At a typical Norwegian party, you sit, drink, and talk loudly while music plays. In Zambia, when you drink, you dance like there is no tomorrow. In Norway, you don’t buy rounds at the club with colleagues or even friends. It’s every man for himself. Even when invited to a party, you must bring your own alcohol—I learned that one the hard way. On a date, it’s normal for a woman to ask to pay her share. She will not judge you if you let her pay.
Arriving at the arts academy, I had to adjust to an academic environment where nothing was off limits. Any idea or opinion could be discussed and questioned. I had just come out of a three-year course in Zambia where lecturers and teachers were viewed as the fountain of all knowledge. Now imagine me coming into a school where students had a say in which professors to employ. My artistic ideas, beliefs on sexual orientation, religion, and everything else were never interrogated so intensely.

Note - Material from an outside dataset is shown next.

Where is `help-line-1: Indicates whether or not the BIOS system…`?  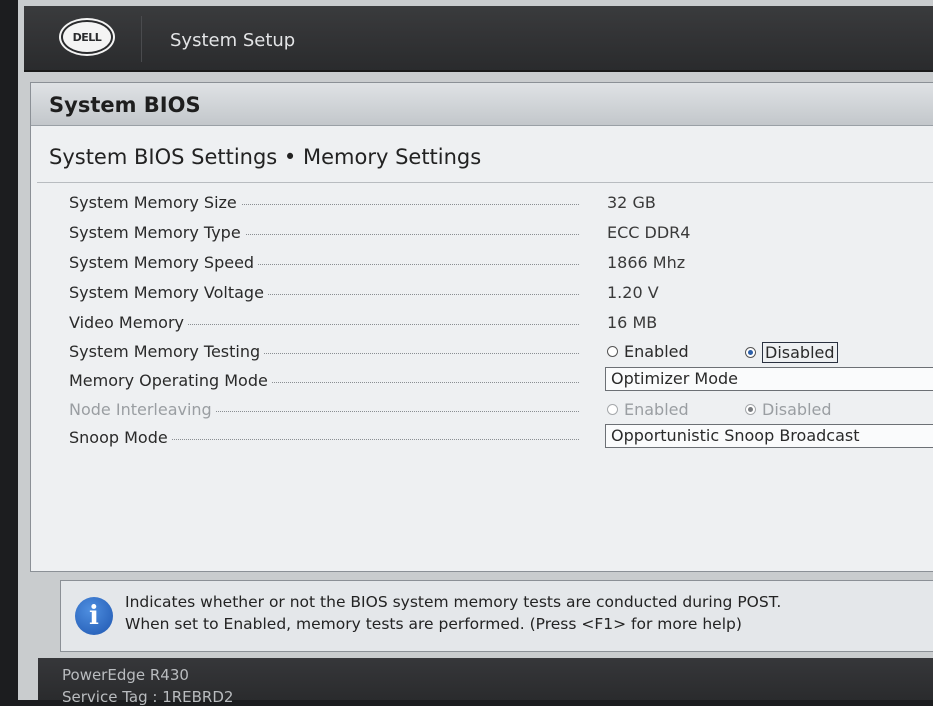 help-line-1: Indicates whether or not the BIOS system… is located at coordinates (454, 602).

I had brought with me a naïve idea of what art was: art for art’s sake, a concept that I now consider utterly stupid. Frank Lloyd Wright had already labeled it “a philosophy of the well-fed.” My art needed to take a stand flush with Dr. Martin Luther King, Jr.’s “fierce urgency of now.” Unless I produced art engaged in the present, I would not participate in helping better the human condition. I needed to research, read, engage and question everything and everybody, myself included. And so that is what I began to do.
What I became was one who retains a bit of Zambia, along with enculturated bits of Norway and the many parts of the world I have visited. I am a hybrid in how I perceive and deal with the world around me. Outside my home, I consider every action I take before I take it, every comment before I make it.
I’ve lived in Oslo now for seventeen years. Whenever I travel back to Zambia, I experience “cultural jet lag”—my thoughts and behaviors have changed so much through immersive experience that going back and forth demands periods of adjustment. During my first four years in Norway, this almost physical feeling when I traveled home bothered me a lot. It wasn’t until later that I realized so many others must feel the same thing, and that perhaps constant acculturation is what makes each of us human.
Victor Mutelekesha was born in 1976 in Chililabombwe, Zambia. He lives and works in Oslo, Norway. As an artist, his work deals with hybridity, diaspora, identity, and the human condition. He has received several work grants from Arts Council Norway, and in 2016–2017 he worked at the Center for Folklife and Cultural Heritage as a Smithsonian Artist Research Fellow.